After more than 30 years of playing around with 8 bit computers, assembler and scripting languages, Jan decided to move on to work in database engineering. Jan is now a senior C/C++ developer with the ArangoDB core team, being there from version 0.1. He is mostly working on performance optimization, storage engines and the querying functionality.
Running complex data queries in a distributed system
With the always-growing amount of data, it is getting increasingly hard to store and get it back efficiently. While the first versions of distributed databases have put all the burden of sharding on the application code, there are now some smarter solutions that handle most of the data distribution and resilience tasks inside the database.
This poses some interesting questions, e.g.

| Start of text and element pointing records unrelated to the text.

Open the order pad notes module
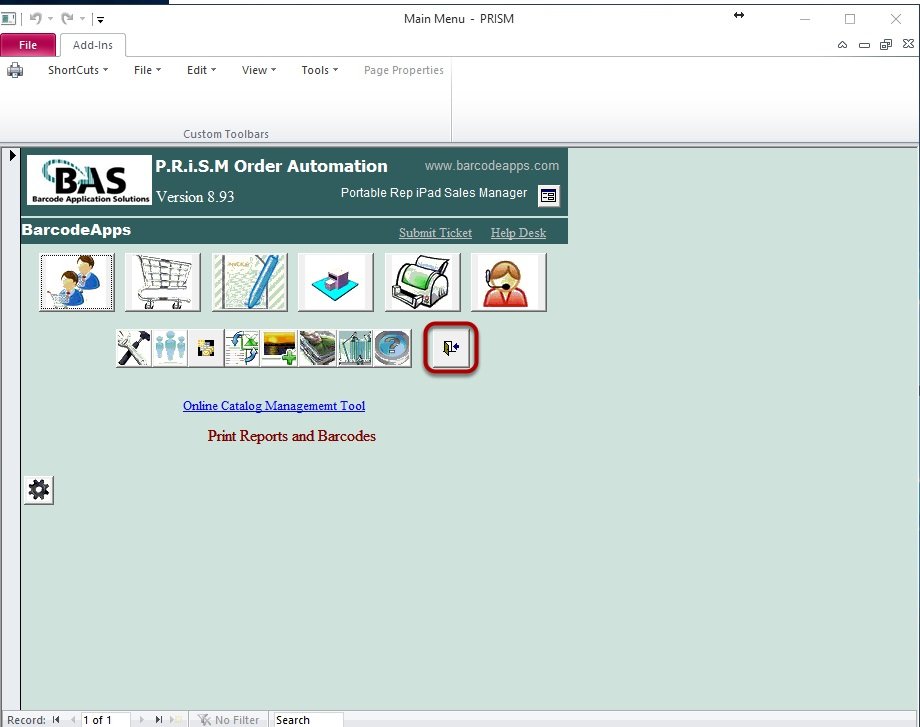 249,282
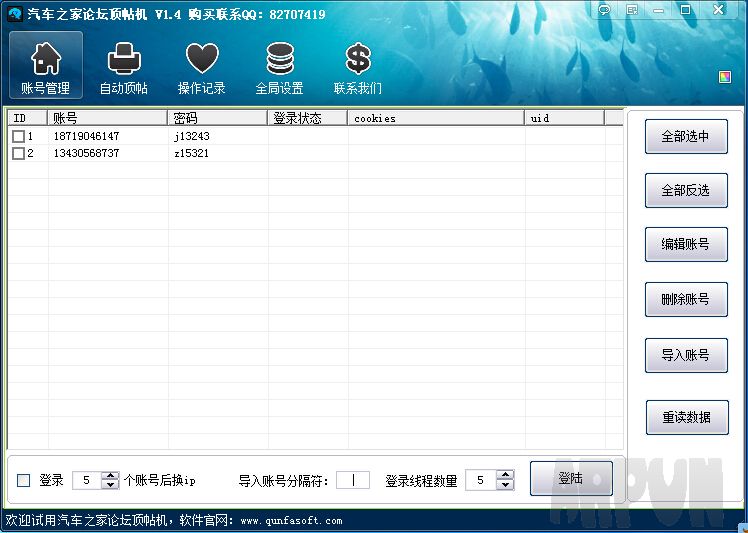Click the 账号 column header
The image size is (748, 533).
click(107, 118)
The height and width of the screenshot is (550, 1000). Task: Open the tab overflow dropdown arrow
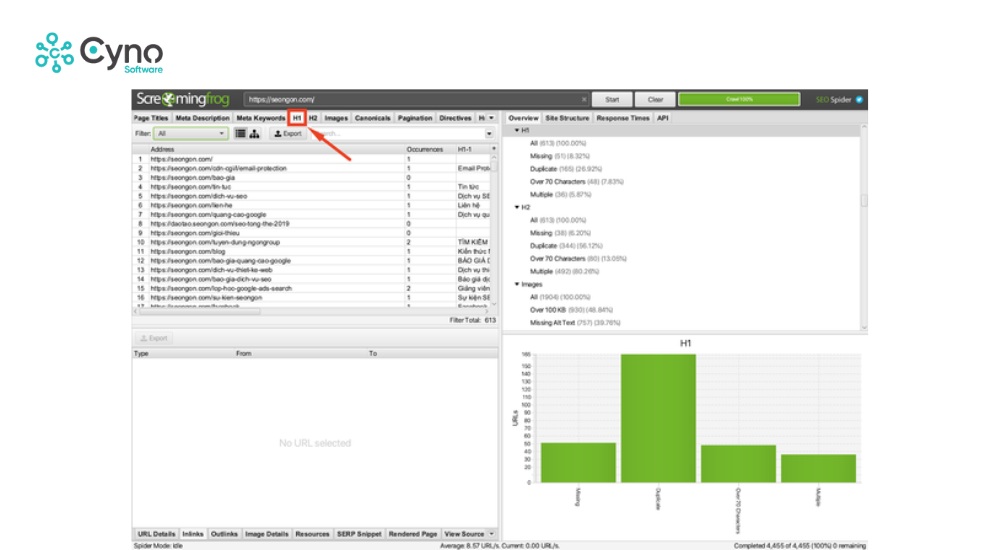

- how are other than by-primary-key queries actually organized and executed in a distributed system, so that they can run most efficiently?
- how do the contemporary distributed databases actually achieve transactional semantics for non-trivial operations that affect different shards/servers?
This talk will give an overview of these challenges and the available solutions that some open source distributed databases have picked to solve them.
The challenges of running distributed database queries
Writing a database engine for running queries on a single machine is challenging, but doable. Building a distributed database engine is even much harder. It is surprisingly hard to make distributed queries perform efficiently, and to make them behave according to the logical semantics of transactions. There are also various trade-offs here between performance and consistency.
In this talk we will overview some of the approaches that different database products, e.g. Google Spanner, CockroachDB, ArangoDB and MongoDB, have chosen to tackle this problem.
This talk targets developers that are interested in database technology in general and running distributed databases in particular.